Offline facial recognition + liveness detection for React Native field-personnel attendance. Fully on-device, open-source models, AWS sync-and-purge.

Readme

react-native-offline-face-auth

Offline facial recognition + liveness detection for React Native, built for field-personnel attendance on mid-range phones. Fully on-device matching, open-source models, and an AWS sync-and-purge pipeline.

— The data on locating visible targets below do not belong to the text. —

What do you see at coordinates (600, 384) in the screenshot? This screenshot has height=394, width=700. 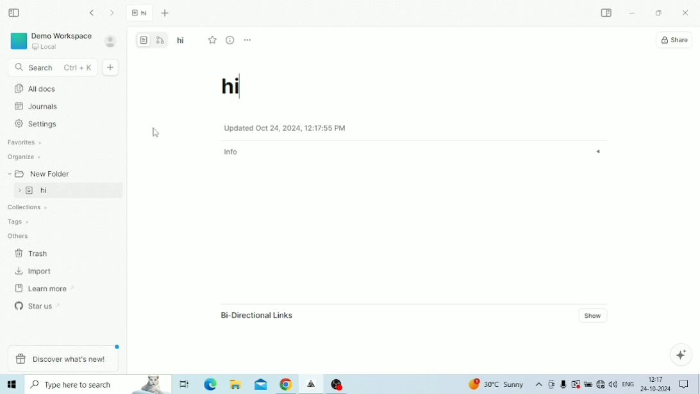 I see `Internet` at bounding box center [600, 384].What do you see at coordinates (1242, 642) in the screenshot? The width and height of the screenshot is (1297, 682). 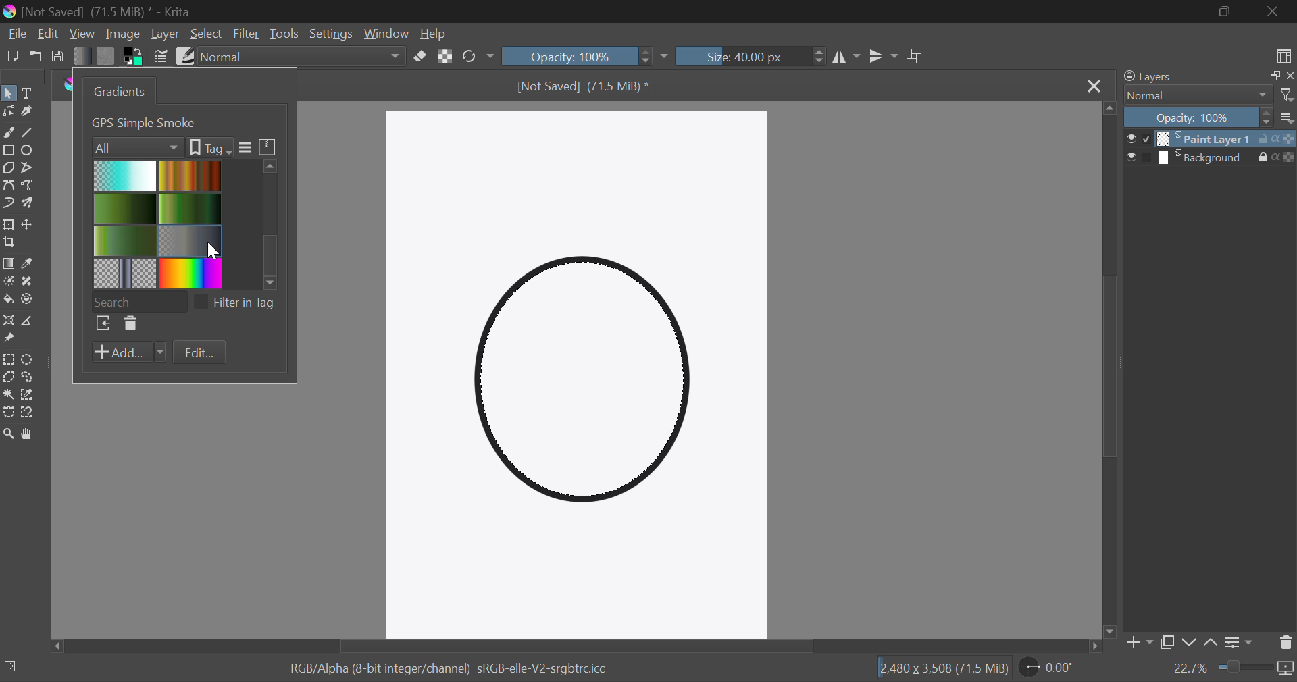 I see `Settings` at bounding box center [1242, 642].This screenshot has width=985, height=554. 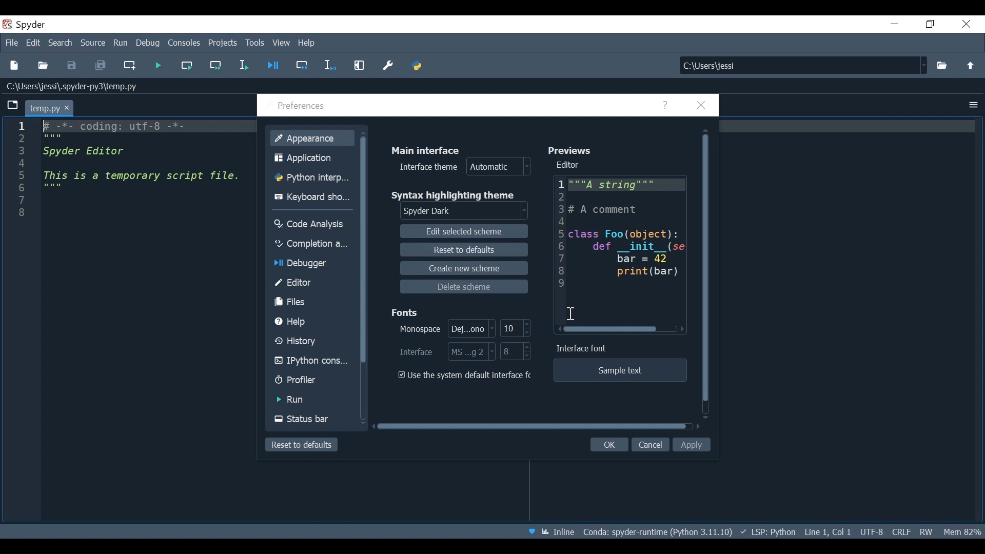 I want to click on Run file, so click(x=156, y=66).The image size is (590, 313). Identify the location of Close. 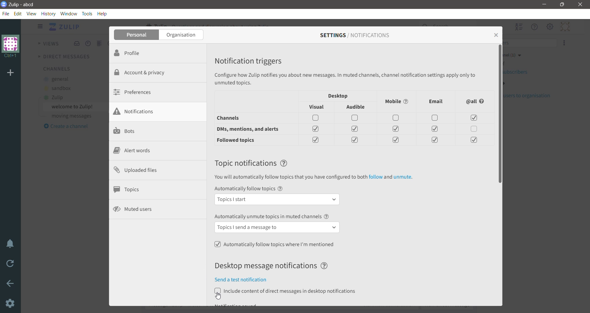
(495, 34).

npm license platform offline

Keywords: react-native face recognition · facial authentication · liveness detection · anti-spoofing · on-device ML · offline biometrics · TFLite · BlazeFace · FaceNet · MiniFASNet · face embedding · attendance tracking · field personnel · biometric authentication · edge ML · vision camera · encrypted storage · hardware security · AWS sync


Features

  • Offline-first — templates are provisioned from the server once, then all recognition and liveness runs with no network connection.
  • Hybrid liveness — passive anti-spoof (MiniFASNet two-scale) on every frame plus a randomized active challenge (blink / smile / turn head) to defeat photo and screen-replay fraud.
  • No GPU required — TFLite models on the XNNPACK CPU delegate; works on 3 GB Android / iOS 12+ devices.
  • Open-source only — no proprietary SDKs, no per-seat license fees.
  • Hardware-backed security — Android Keystore (StrongBox) / iOS Keychain (Secure Enclave); templates encrypted at rest; cancelable biohash transform; tamper-evident audit log.
  • < 10 MB model footprint — all five TFLite models combined.
  • < 4 s end-to-end — gate + active challenge + N-frame analysis + matching.

Documentation

| Document | Description | |----------|-------------| | logic.md | Architecture & pipeline walkthrough — every stage explained | | config.md | Full configuration reference — all fields, thresholds, and tuning guidance | | CLAUDE.md | Contributor & AI guide — patterns, invariants, commands | | models/README.md | Model provenance and licenses |


Preview

| Home Screen | Enrollment Dialog | Camera / Face Guide | |:-----------:|:-----------------:|:-------------------:| | Home screen | Enrollment dialog | Camera view with face guide | | Main menu — templates enrolled, pending sync visible | "Enter Person ID / Name" before capture starts | Live camera + oval guide overlay · quality gate hint |

Sample app apk file


Bundled Models

5 TFLite models ship inside the package. All run on the CPU (XNNPACK delegate) — no GPU required.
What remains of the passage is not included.